## DATA TO USE
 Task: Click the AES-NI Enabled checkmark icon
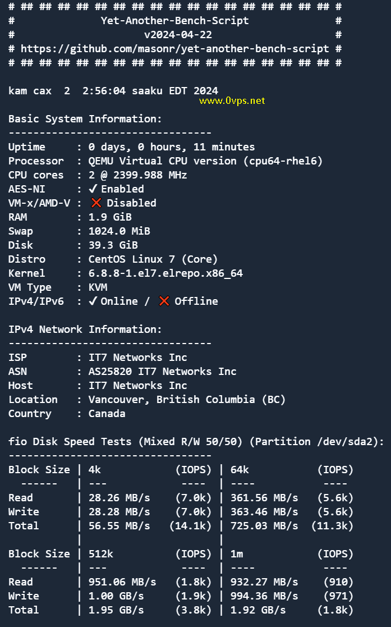pyautogui.click(x=93, y=189)
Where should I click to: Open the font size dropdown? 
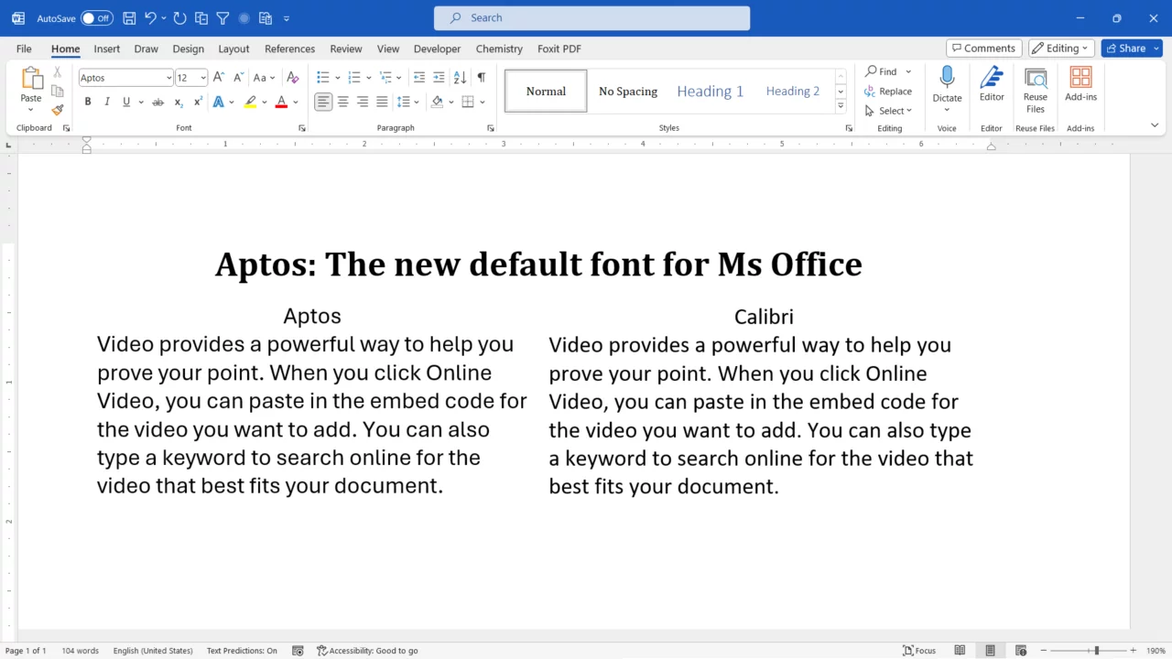click(201, 77)
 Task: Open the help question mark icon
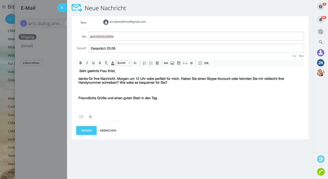coord(321,7)
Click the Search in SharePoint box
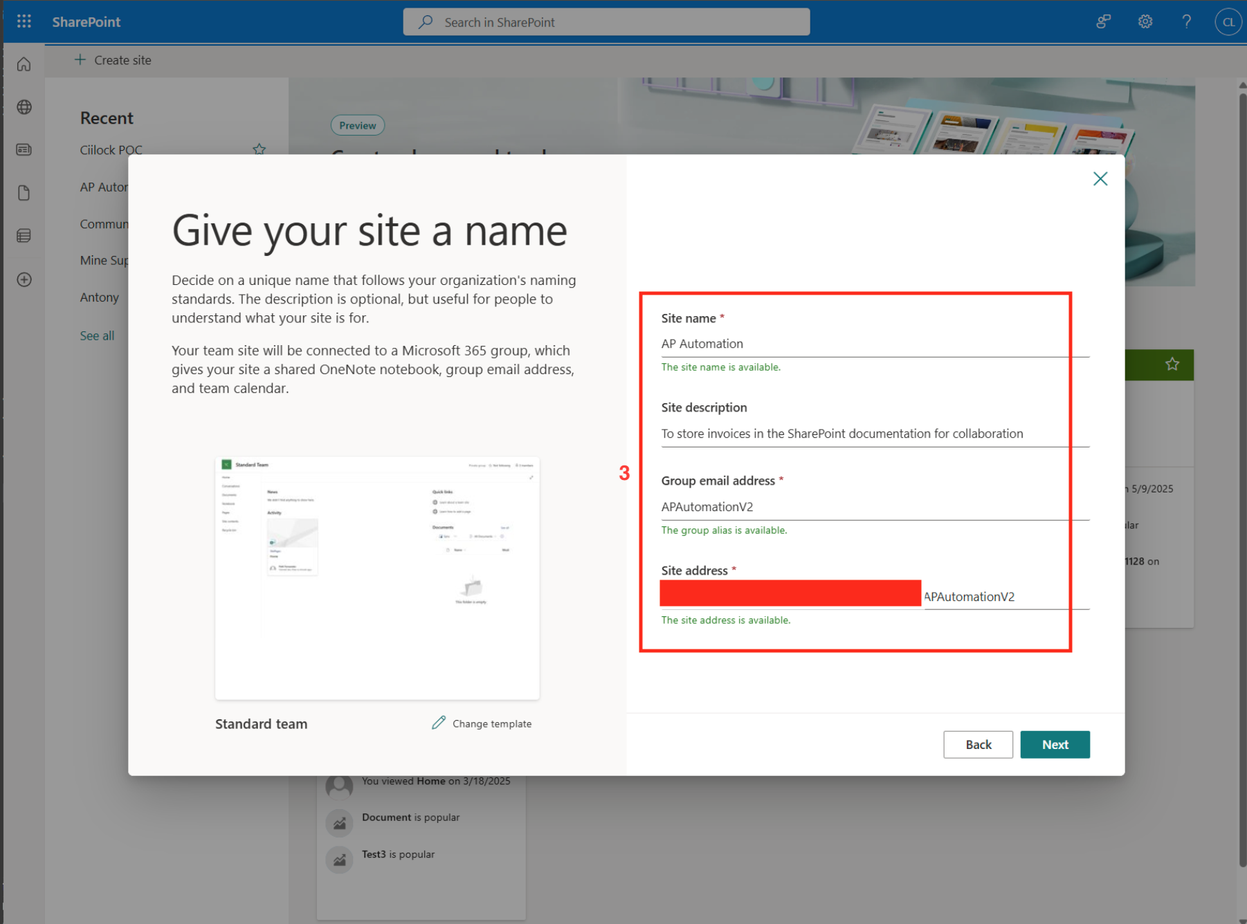 (606, 22)
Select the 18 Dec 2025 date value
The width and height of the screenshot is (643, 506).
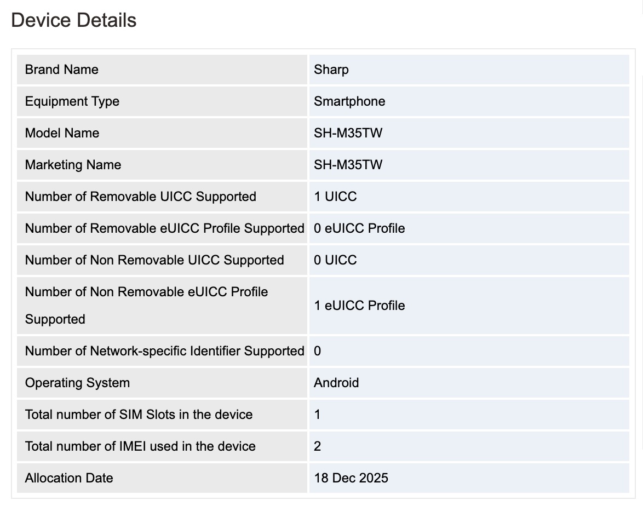[x=351, y=478]
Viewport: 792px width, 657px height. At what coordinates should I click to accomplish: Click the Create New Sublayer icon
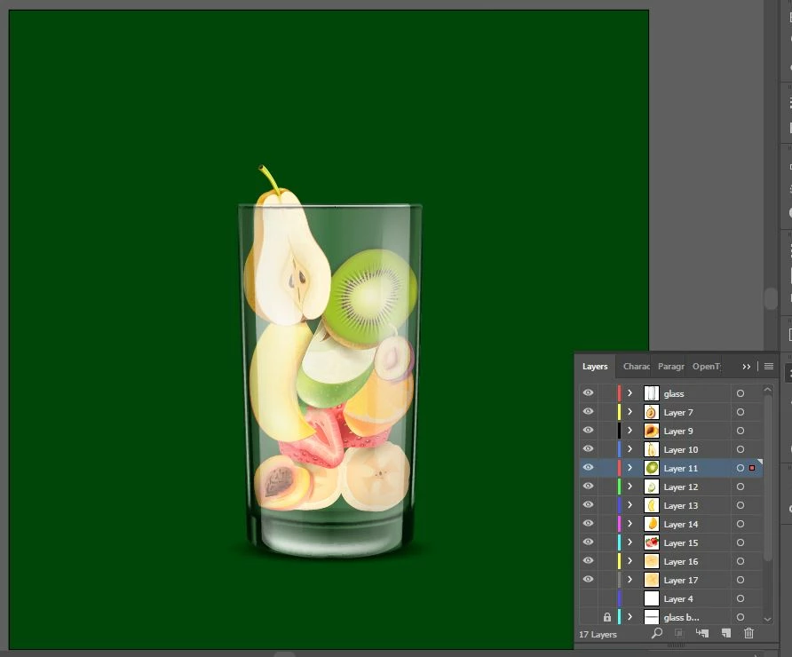coord(702,633)
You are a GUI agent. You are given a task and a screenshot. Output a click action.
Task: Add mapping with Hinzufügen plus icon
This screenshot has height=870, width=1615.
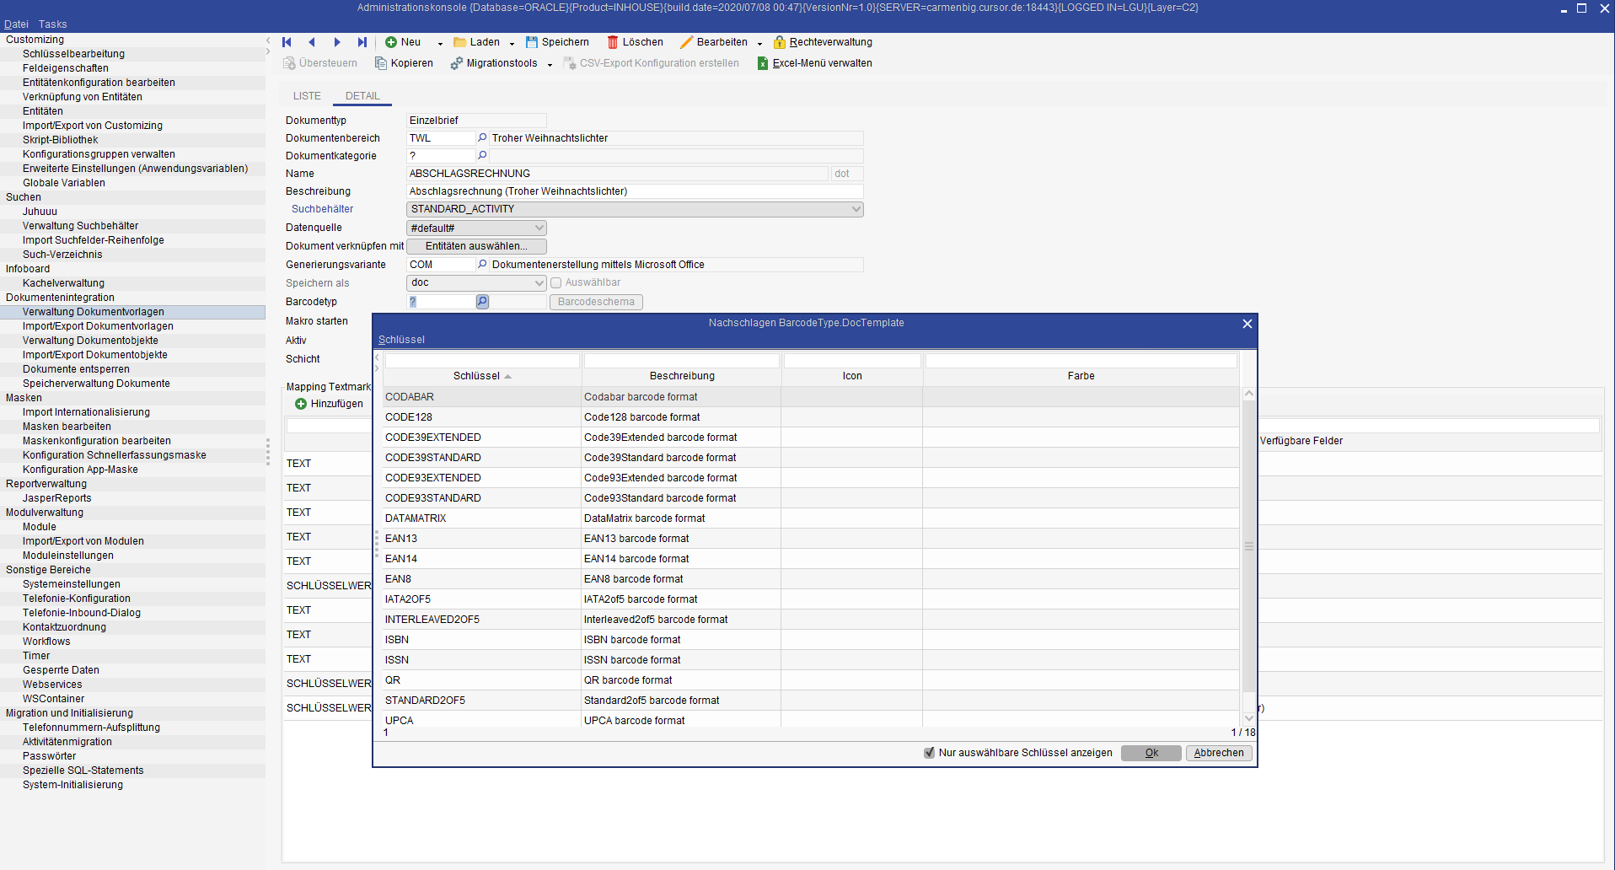(301, 404)
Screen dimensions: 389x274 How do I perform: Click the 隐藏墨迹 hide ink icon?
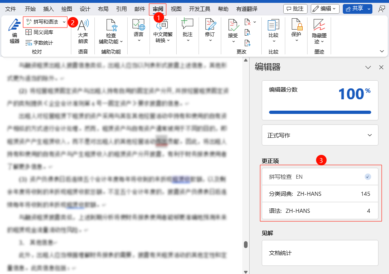pos(319,31)
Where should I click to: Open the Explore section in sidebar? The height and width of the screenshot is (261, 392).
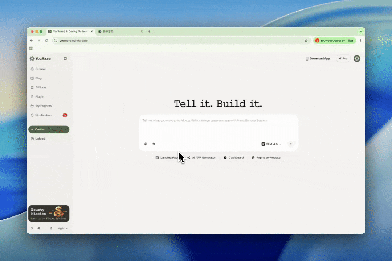click(x=39, y=69)
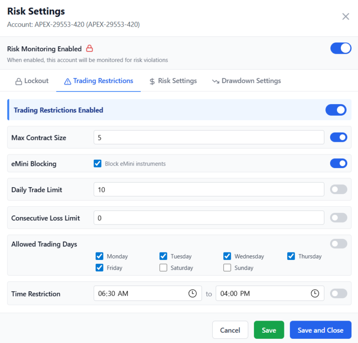This screenshot has width=358, height=343.
Task: Click the Cancel button
Action: pos(230,330)
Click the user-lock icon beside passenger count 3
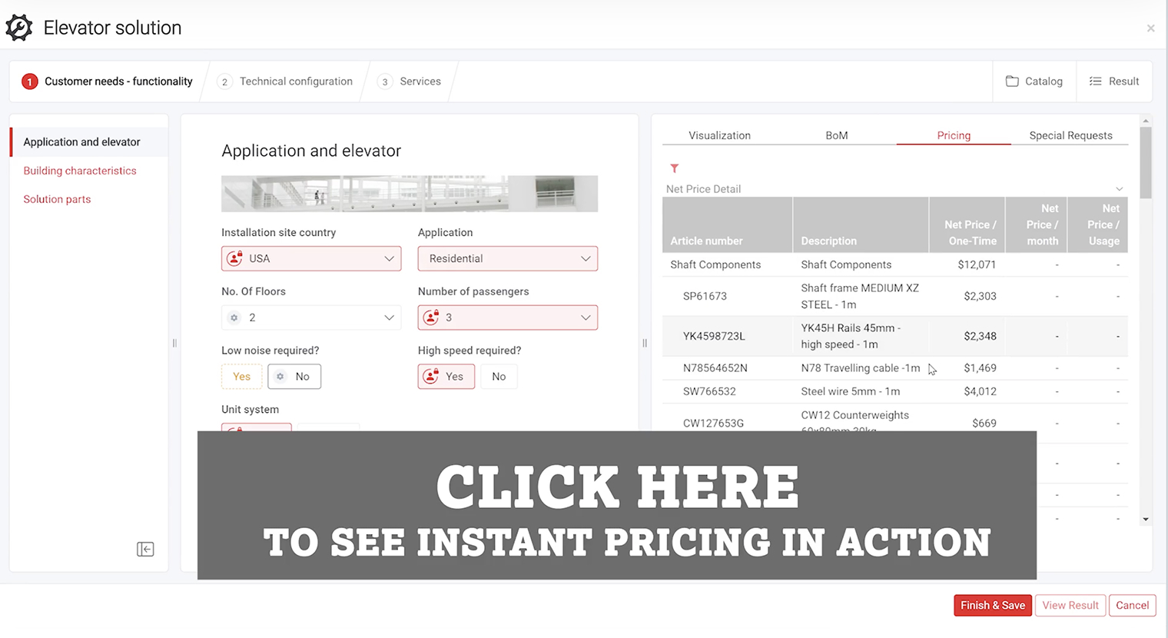The image size is (1168, 638). [x=431, y=317]
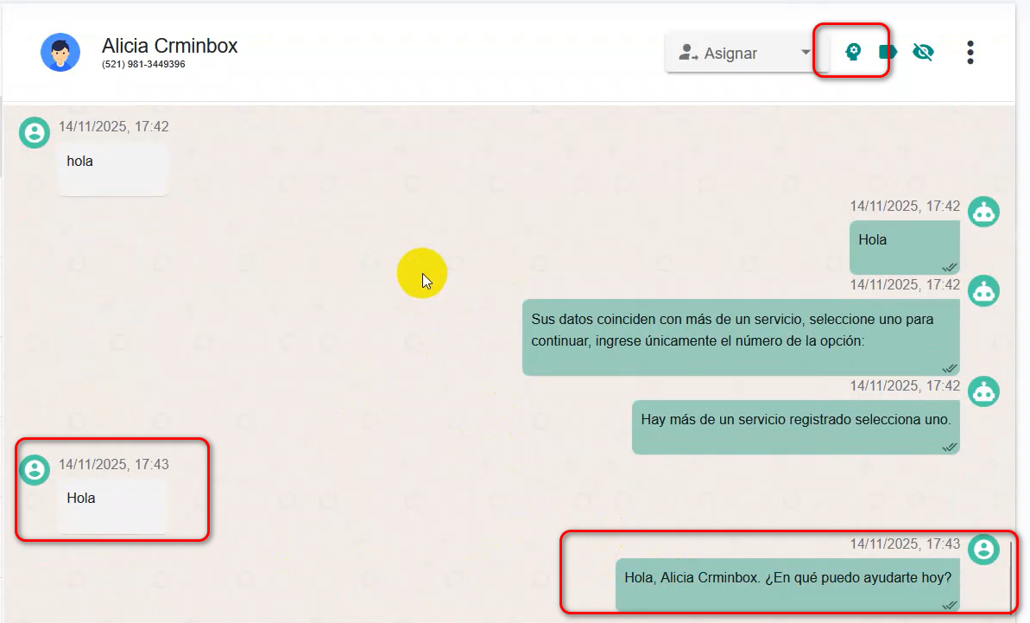
Task: Click the 'Hola, Alicia Crminbox' reply bubble
Action: 787,584
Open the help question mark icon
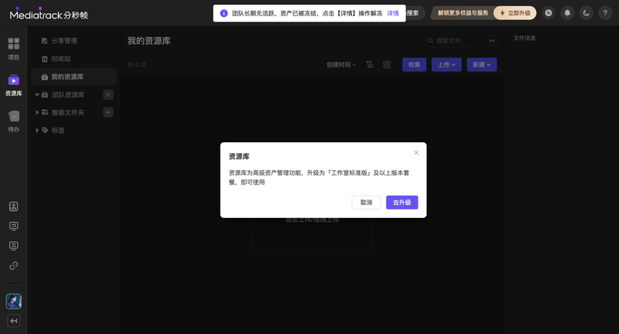The image size is (619, 334). coord(605,13)
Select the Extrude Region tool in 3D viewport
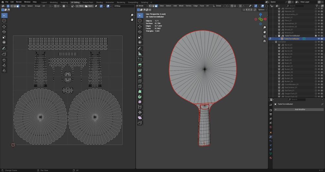Image resolution: width=325 pixels, height=172 pixels. tap(140, 65)
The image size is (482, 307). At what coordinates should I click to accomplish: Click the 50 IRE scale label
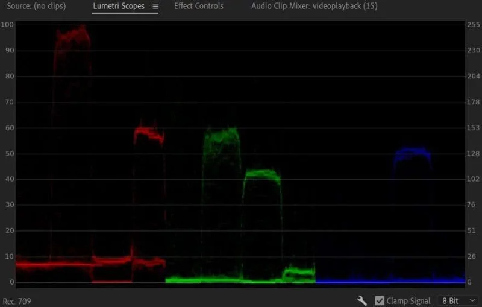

## DIRECTIONS
Starting at the line with "Screen dimensions: 389x274", transcribe the listing above exactly through its last line. No picture belongs in the transcription.

## REPLY TO THE EXERCISE
Screen dimensions: 389x274 How do I perform: Click the 隐藏墨迹 hide ink icon?
pos(319,31)
Where should I click to: Open the Explore section in sidebar? The height and width of the screenshot is (261, 392).
click(x=39, y=69)
This screenshot has width=358, height=343.
Task: Click the Cancel button
Action: pos(230,330)
Click the user-lock icon beside passenger count 3
The image size is (1168, 638). [x=431, y=317]
Task: Click the 'Hola, Alicia Crminbox' reply bubble
Action: 787,584
Open the help question mark icon
The image size is (619, 334). coord(605,13)
Select the Extrude Region tool in 3D viewport
Image resolution: width=325 pixels, height=172 pixels. tap(140, 65)
The image size is (482, 307). At what coordinates should I click to accomplish: Click the 50 IRE scale label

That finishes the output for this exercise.